Job 1 ->
From the records, copy word for word the lines beginning with the one that contains "Given: Switch to Windows 预览体验计划 page" and ending after the one that contains "Looking at the screenshot, I should tap(214, 757).".

Document section ->
When we opened one fridge door, expecting to see chickens chilling, we found instead old buckets of paint. Our guide quickly noted that the plant had purchased 25 chickens that morning specifically to kill for us and to feature in a video on the glories of the new plant. This was good news, a 100% jump in productivity from previous days, when the plant killed no chickens at all.

Investing in a Tramway of Chicken Death

The first step in Iraqi chicken killing was remarkably old. The plant had a small window, actually the single window in the whole place, that faced toward a parking lot and, way beyond that, Mecca. A sad, skinny man pulled a chicken out of a wire cage, showed it the parking lot, and then cut off its head.

The man continued to grab, point, and cut 25 times. Soon 25 heads accumulated at his feet. The sharply bright red blood began to pool on the floor, floating the heads. It was enough to turn you vegan on the spot, swearing never to eat anything substantive enough to cast a shadow. The slasher did not appear to like or dislike his work. He looked bored. I kept expecting him to pull a carny sideshow grin or wave a chicken head at us, but he killed the chickens and then walked out. This appeared to be the extent of his job.

Once the executioner was done, the few other workers present started up the chicken-processing machinery, a long traveling belt with hooks to transport the chickens to and through the various processing stations, like the ultimate adventure ride. But instead of passing Cinderella’s castle and Tomorrowland, the tramway stopped at the boiler, the defeatherer, and the leg saw.

First, it paused in front of an employee who took a dead chicken and hung it by its feet on a hook, launching it on its journey to the next station, where it was sprayed with pressurized steam. This loosened the feathers before the belt transported the carcasses to spinning brushes, like a car wash, that knocked the feathers off. Fluff and chicken water flew everywhere.

One employee stood nearby picking up the birds knocked by the brushes to the floor. The man was showered with water and had feathers stuck to his beard. The tramway then guided the chickens up and over to the foot-cutting station, which generated a lot of bone dust, making breathing in the area unpleasant.

Information given ->
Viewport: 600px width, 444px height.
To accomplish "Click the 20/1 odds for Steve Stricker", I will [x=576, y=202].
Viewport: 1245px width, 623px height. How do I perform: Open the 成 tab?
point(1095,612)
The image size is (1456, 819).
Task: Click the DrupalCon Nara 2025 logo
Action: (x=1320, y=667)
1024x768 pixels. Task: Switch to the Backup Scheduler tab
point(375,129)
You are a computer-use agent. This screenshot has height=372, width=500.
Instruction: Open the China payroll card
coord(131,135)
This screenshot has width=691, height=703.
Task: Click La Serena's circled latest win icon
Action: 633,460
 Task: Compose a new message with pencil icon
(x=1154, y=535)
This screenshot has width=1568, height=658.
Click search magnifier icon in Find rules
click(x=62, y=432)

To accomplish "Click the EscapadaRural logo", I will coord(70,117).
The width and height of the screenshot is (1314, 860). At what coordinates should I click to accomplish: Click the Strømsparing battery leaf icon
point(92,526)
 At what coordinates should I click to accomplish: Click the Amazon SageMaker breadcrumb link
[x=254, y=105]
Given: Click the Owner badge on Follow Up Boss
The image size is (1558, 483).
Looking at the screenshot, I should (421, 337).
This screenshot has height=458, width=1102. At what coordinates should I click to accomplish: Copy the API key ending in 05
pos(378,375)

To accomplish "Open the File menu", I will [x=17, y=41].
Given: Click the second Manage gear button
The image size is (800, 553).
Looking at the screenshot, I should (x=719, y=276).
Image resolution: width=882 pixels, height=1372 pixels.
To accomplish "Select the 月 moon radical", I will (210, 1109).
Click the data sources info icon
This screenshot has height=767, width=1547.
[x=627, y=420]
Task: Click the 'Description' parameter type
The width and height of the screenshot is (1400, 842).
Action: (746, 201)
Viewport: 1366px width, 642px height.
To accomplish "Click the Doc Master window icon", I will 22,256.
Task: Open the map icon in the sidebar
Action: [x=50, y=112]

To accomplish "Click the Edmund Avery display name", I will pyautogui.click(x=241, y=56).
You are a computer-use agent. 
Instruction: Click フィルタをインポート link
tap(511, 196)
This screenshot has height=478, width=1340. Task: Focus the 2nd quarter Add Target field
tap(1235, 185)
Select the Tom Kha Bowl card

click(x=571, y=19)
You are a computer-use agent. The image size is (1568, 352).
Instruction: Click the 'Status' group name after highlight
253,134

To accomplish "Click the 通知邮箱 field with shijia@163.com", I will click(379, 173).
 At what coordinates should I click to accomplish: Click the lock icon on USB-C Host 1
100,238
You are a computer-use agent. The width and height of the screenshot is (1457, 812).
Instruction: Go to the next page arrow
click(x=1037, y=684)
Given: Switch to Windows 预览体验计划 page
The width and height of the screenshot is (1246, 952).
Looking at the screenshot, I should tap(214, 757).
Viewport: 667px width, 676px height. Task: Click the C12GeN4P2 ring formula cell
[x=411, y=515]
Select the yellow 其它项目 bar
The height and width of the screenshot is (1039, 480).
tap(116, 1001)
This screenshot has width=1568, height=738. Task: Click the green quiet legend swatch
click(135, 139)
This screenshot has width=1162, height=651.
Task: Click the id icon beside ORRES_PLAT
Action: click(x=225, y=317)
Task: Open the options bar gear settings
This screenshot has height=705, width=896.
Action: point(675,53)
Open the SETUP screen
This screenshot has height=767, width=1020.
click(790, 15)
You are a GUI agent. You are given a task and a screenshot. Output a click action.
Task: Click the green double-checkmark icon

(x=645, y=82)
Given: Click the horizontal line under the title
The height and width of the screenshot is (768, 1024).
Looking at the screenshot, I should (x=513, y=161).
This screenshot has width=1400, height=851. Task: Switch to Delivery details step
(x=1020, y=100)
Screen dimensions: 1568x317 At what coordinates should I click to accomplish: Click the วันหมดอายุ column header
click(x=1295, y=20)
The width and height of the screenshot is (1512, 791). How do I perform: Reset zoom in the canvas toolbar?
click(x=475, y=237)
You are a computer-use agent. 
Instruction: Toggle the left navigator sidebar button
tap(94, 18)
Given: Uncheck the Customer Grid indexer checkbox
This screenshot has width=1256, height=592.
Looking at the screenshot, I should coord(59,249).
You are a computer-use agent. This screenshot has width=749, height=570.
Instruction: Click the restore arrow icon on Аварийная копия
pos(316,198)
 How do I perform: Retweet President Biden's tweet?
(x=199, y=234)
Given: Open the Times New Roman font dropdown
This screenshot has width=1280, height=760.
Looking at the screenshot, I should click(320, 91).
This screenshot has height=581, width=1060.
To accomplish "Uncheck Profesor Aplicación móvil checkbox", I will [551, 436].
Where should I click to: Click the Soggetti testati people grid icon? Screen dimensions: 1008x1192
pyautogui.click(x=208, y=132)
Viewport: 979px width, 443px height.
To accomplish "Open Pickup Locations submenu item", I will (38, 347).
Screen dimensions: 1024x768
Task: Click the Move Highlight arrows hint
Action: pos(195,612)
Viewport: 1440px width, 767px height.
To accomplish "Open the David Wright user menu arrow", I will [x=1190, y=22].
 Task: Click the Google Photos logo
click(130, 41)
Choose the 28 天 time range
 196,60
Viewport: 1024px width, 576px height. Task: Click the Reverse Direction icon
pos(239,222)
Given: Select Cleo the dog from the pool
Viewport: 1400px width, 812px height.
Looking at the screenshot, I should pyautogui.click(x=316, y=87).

Job 2 ->
Continue the account of the Iraqi chicken-processing plant from the point where it stops.

Exercise output 1 ->
Given: Switch to Windows 预览体验计划 page
The width and height of the screenshot is (1246, 952).
Looking at the screenshot, I should tap(214, 757).

Exercise output 2 ->
The feet continued on the tramway sans torso, ultimately to be plucked off and thrown away by another man who got out of bed knowing that was what he would do with his day. The carcass itself fell into a large stainless steel tub, where someone with a long knife gutted it, slid the entrails down a drain hole, and pushed the body over to the final station, where a worker wrapped it in plastic. The process overall sounded like something from Satan’s kitchen, grinding, squeaking, and squealing in a helluva racket.

According to our press release, the key to the project was “market research which indicated Iraqis would be willing to pay a premium for fresh, halal-certified chicken, a market distinct from the cheaper imported frozen chicken found on Iraqi store shelves.” The only problem was that no one actually did any market research.

In 2010, most Iraqis ate frozen chicken imported from Brazil. Those crafty Brazilians at least labeled the chicken as halal, and you could buy a kilo of the stuff for about 2,200 dinars ($1.88). Because Iraq did not grow whatever chickens ate, feed had to be imported, raising the price of local chicken. A live bird in the market went for about 3,000 dinars, while chicken from our plant, where we had to pay for the feed plus the workers and who knew what else, cost over 4,000 dinars, more than the already expensive live variety and almost double the price of cheap frozen imports.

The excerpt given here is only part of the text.